Great interview! Easily the best on this topic that I've seen.

A comment and a question.

Comment: I'm sympathetic with Michael's "market" position on net neutrality--but think he needs to think it through a bit more. He and other small networks will never have the sort of "weight" that a Charter or a Comcast has to implement various questionable but effective ways to monetize what is a semi-monopoly situation through most of Charter's network. If Charter decides to go the route of "spying" on your content in order to push ads targeted to your reading styles or medical queries they can probably get away with it if they are willing to lose a few customers. (And they will be happy to dump a few P2P customers!) But an organization like JEA which actually has to be responsive to their owners desires not to be spyed on by "the government" will simply never have the practical ability to make money that way. (Or, as he points out the research/development capacity to implement it for such a small place even if the city council allowed it.)

What he and munis across the country should be praying for -- and advocating in Congress -- is a clear net neutrality law that makes all folks large or small, public or private play by the same strong rules. Otherwise, it will always be the little guys who most respect their customers that will be hurt first and most.

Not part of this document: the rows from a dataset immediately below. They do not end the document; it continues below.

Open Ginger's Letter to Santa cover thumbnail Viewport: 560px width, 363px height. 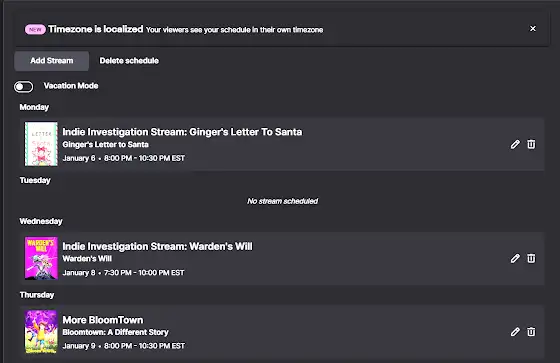41,144
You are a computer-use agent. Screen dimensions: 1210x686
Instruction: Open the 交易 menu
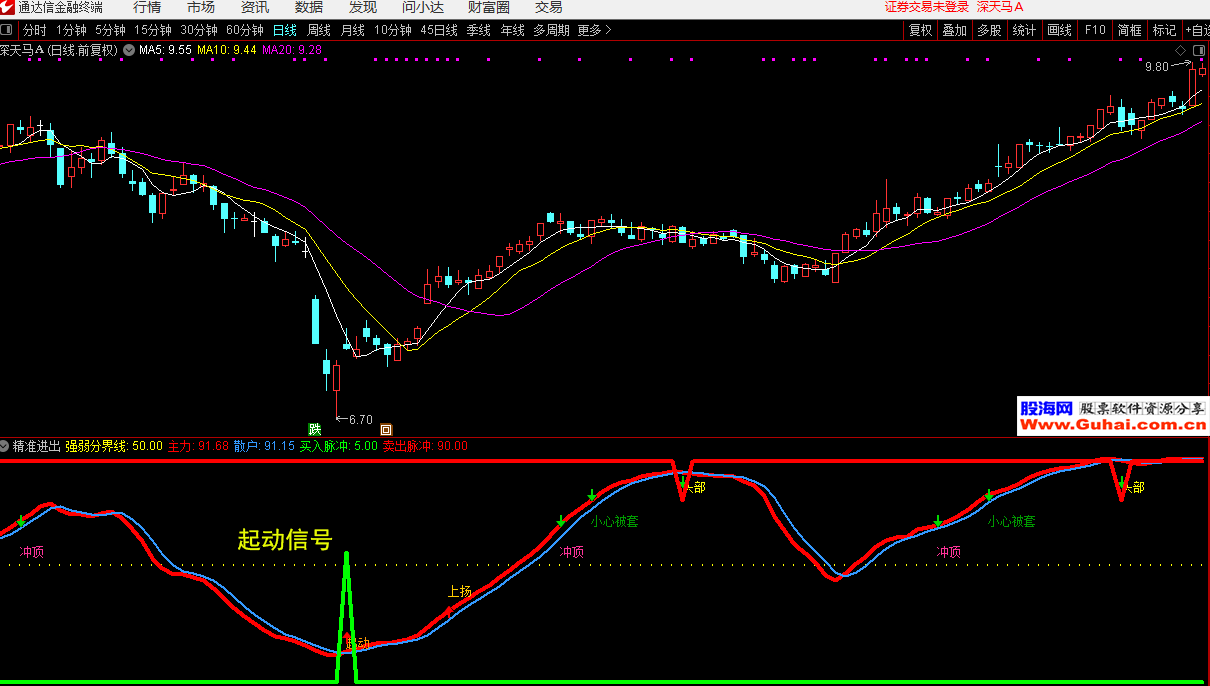point(549,7)
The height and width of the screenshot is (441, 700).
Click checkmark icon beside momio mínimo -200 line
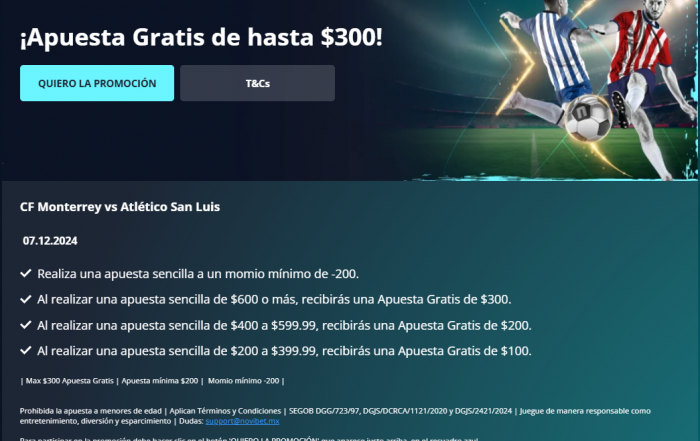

The big Question is about minimizing access costs. ---Micheal is focused on P2P and uploading data to spots out of the local network. What about p4p protocols that some companies, like Comcast, have been working on; could those tactics help small companies? For video--which by some accounts is a bigger problem--doe REA use on-system caches? Is there a way to get cheaper backhaul out of the city? This is surely a place where the federal government, directly or through regulation,could help.